TLSH - Blog

Notes on Function Re-ordering

by Jonathan Oliver
13 / April / 2021.

A recent article by Martin-Perez et al. called "Bringing order to approximate matching: Classification and attacks on similarity digest algorithms" considered the issue of function re-ordering.
They write:

"Last, counting features in a limited set of counters (as TLSH or Nilsimsa do) provokes the loss of the order between features, which allows for the input rearranging without affecting to the similarity score.
This issue is partially solved by considering feature intersection (processed feature-aware).
The last limitation is the solution less vulnerable to attacks..."

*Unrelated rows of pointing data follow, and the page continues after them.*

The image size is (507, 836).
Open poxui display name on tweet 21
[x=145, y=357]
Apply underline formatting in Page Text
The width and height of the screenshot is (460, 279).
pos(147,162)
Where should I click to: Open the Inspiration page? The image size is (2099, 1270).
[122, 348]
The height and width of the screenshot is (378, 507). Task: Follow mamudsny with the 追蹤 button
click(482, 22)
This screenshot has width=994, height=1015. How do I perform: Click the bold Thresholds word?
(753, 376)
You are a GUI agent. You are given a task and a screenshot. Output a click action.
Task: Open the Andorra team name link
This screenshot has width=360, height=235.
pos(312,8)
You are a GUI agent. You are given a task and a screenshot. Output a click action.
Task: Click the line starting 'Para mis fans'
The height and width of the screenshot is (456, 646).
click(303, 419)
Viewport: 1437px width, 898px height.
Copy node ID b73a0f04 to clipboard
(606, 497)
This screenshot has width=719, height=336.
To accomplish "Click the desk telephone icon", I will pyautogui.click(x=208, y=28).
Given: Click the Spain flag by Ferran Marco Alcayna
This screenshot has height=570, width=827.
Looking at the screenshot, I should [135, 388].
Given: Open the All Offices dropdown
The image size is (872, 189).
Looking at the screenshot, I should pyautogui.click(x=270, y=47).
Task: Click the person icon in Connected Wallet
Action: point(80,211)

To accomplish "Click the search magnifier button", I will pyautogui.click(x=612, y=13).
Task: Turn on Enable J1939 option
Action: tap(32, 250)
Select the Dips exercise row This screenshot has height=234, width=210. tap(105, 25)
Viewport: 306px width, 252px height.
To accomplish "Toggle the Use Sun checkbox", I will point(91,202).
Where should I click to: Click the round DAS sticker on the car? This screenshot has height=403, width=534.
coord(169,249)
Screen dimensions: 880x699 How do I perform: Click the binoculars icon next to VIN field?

TLSH and Nilsimsa indeed have the property that rearranging functions has limited impact on the score (this was experimently tested, for example in Table 4 of this article).
We will assert that this is not a limitation, but rather a requirement for security and malware applications:

Desireable Property for Fuzzy Hashes: Code which is re-ordered versions of some original file should be scored as being similar.

Function re-ordering is a known obfuscation technique used by malware authors for more than a decade (see slide 9).
Function re-ordering is a straight forward obfuscation technique to use because re-ordering the functions can be done with very low chance of breaking the code.

Code with N functions can be re-written with re-ordered functions in approximately N! ways.
So if a fuzzy hash is not resistant to function re-ordering then it has given attackers an easy to exploit attack surface which has the potential to generate a never ending list of malware variants.